The Gate stands guard between stored memories and active thinking. It’s more than just a switch; it’s designed to question what comes from memory. Its job is to catch easy answers, “best practices,” and familiar solutions, and test them carefully. It compares the comfort of past experience with what’s really happening now.
The Gate helps us distinguish between situations. It stops us from running on autopilot. It reminds us: even if this crisis looks like the Dot Com bubble and the chart looks like 1999, the details are different. Don’t rely on memory. Don’t just use old comparisons. Think it through.
V.
The DeepSeek paper asks a question that seems to be about computer chips, but it’s really about us. It’s a question of how we use our limited attention.
With only so much attention to give at any moment, how should we use it?

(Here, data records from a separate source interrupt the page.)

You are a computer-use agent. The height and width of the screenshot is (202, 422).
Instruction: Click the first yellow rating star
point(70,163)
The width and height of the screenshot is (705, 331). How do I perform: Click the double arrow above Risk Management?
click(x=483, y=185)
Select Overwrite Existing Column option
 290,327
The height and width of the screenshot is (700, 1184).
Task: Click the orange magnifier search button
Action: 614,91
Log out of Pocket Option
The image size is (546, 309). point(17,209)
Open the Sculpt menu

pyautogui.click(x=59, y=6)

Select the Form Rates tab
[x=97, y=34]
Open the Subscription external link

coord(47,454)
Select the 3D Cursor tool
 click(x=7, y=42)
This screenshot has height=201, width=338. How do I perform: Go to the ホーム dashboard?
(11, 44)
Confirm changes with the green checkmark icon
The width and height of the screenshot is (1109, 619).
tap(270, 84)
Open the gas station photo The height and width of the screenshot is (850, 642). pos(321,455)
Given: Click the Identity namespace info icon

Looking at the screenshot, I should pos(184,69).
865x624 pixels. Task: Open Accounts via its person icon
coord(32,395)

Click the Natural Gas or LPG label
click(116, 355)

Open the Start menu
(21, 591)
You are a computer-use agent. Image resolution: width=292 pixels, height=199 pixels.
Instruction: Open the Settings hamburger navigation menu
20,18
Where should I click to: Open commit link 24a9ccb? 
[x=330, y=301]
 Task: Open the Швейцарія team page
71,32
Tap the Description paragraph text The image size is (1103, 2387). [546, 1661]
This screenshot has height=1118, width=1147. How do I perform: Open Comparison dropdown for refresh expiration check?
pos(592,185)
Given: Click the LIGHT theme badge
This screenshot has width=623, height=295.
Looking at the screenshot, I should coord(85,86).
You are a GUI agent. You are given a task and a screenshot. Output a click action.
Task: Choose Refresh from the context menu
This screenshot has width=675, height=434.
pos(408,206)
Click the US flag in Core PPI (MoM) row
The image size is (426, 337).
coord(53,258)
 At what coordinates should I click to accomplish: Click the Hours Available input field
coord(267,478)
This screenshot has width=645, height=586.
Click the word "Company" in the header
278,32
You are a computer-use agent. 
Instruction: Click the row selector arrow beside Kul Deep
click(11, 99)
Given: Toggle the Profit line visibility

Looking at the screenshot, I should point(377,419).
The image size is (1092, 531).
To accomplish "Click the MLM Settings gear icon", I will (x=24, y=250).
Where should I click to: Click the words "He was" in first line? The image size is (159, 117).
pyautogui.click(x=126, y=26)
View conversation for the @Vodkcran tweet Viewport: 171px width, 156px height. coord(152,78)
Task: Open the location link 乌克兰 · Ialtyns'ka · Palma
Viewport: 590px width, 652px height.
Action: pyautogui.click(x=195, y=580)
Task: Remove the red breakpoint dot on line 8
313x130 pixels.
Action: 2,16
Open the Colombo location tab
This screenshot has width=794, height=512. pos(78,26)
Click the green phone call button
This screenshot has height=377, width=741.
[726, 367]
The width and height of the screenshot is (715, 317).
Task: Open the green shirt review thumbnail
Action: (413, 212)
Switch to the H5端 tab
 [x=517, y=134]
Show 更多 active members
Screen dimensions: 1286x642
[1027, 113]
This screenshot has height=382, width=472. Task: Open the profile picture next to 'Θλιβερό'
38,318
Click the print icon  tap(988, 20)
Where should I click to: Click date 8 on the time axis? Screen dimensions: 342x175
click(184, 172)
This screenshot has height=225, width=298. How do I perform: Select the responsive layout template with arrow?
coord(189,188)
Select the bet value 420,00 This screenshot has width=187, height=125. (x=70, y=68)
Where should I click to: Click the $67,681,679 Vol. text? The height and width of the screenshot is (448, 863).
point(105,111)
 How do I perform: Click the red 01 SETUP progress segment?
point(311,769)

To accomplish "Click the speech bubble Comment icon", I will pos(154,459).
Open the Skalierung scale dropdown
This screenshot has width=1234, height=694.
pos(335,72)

How much should go to the parts of us that solve problems as they come up, and how much to the parts that simply remember what we already know?
Most of us are living far out on the edges of the U-shaped curve, suffering the high validation loss of a misallocated life.
I look at my friends who are under-cached. They treat every email, every social interaction, every menu choice as a novel philosophical problem. They are “principled.” They are “authentic.” They are the “Pure MoE” baseline, running hot, treating the friction of existence as a virtue. But they are exhausted. By refusing to automate the syntax of their lives, they have no depth left for the poetry. They are spending their “activated parameters” on survival.
Then there are the over-cached. These are the men and women who speak in buzzwords, who live by heuristics, who have an anecdote for everything but an insight for nothing. They have scaled their memory slots to the billions, but they have starved their reasoning. Their Gate has failed; they are no longer living, but merely re-enacting the days they have already survived.
The idea of using about twenty-five percent for memory is a guide for living thoughtfully. It means we should be careful about what we turn into habit, so we can focus on what really matters.
So, we must learn to compile.
Compile the basics. Compile the multiplication tables. Compile the polite greetings, the standard operating procedures, the route to work. Push them into the darkness of the Engram. Remove them from the critical path so you never have to think of them again.
Interpret the edges. Keep the reasoning budget holy for the moments that truly require it—the moral dilemma, the heartbreak, the crisis, the art.
“Civilization advances by extending the number of important operations which we can perform without thinking of them,” Whitehead wrote.
He was right, but he was incomplete. Civilization advances by automating the operations, yes—but it survives by knowing when to turn the automation off.
The DeepSeek paper ends by celebrating a technical win: they built a machine that knows when to remember and when to think, making it a bit more efficient. But for us, seeing a child in a café finally say “fifty-six” without counting on her fingers,
It’s a reminder that we do not memorize to stop thinking. But we remember enough so that we may finally, and truly, begin.